Medizinische Bilder anonymisieren

(auf englisch)

Challenge

The task is to anonymize medical images produced by MRI and PET scanners.

Sort and anonymize 695'799 brain images

The data is stored in DICOM format, the industry standard for storing and transporting medical images. The images are from a multi-hospital clinical trial. When stored as files, they consist of 695'799 files with meaningless names. The files are from a time when scanner vendors had stored DICOM files in their own DICOM "dialects" that deviated from the evolving standard in various ways.

Each file has hundreds of "header fields" potentially containing personal data

Additionally, each file contains hundreds of so-called "headers" with metadata about the image acquisition, many of them referring to the patient, to hospital names or other identifiable information. A part of the headers is important for analysis, and a part needs to be modified during anonymization.

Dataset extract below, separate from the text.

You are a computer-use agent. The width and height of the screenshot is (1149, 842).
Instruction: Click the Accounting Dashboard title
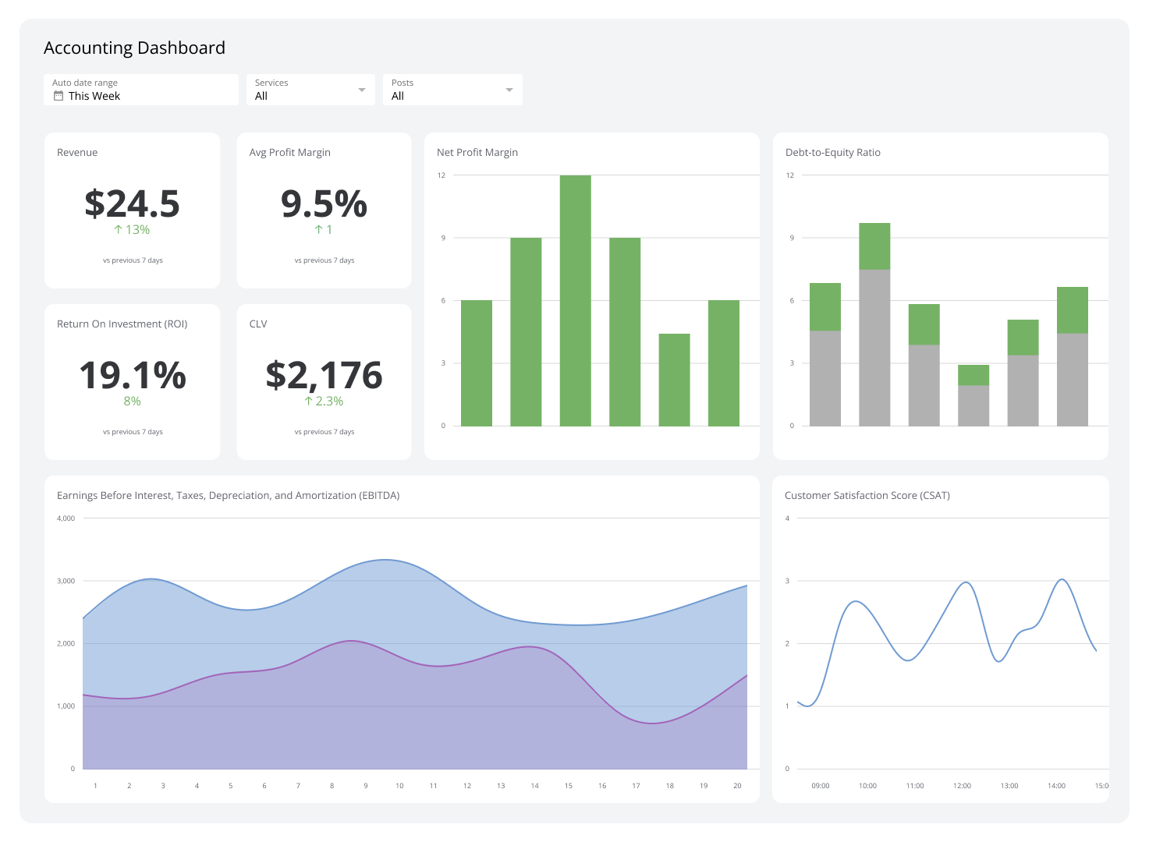pyautogui.click(x=134, y=48)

US and EU privacy regulation

Anonymization needs to be done in accordance with HIPAA, but also the more stringent EU regulation. Since results are not used for an FDA submission, process validation according to 21 CFR part 11 is not required. However, the anonymization process needs to be reproducible, and the customer needs to be able to run their own quality checks.

Approach

In this project, we develop our own anonymization software and build it into a web-based and open-source DICOM toolkit. The DICOM files never leave the user's computer and are anonymized locally.

A website to anonymize DICOM files

A lot of effort is spent on writing the page in a memory-efficient, fast way so that a 2014 laptop will not crash while reading, anonymizing, sorting and writing back close to a million files one by one.

Our contribution to the DICOM Standard

The DICOM standard contains its own section about how to anonymize images, and our CEO Stefan in fact has authored its first draft. (For the insiders: obviously David Clunie has authored the next and final version.) That standard served as the guideline to this project.

Result

An anonymization pipeline has been developed which is fully characterized by a configuration page. This means, if any aspect of anonymization should change, we just edit the configuration and re-run the process on all original files.

A repeatable image anonymization process to ensure quality

We thus avoid doing incremental changes to the data files, which is very important for verifying the quality and reproducibility of the final deliverable.

An external hard drive with 30 GB of anonymized imaging files has been delivered to the customer.

Since this project, there have been great developments for working with DICOM on the web. Our old site and anonymizer is still up though. It's located at dcmjs.org

In case you're curious why we're not mentioning the customer by name: Our General Services Agreement with them prohibits us from doing so.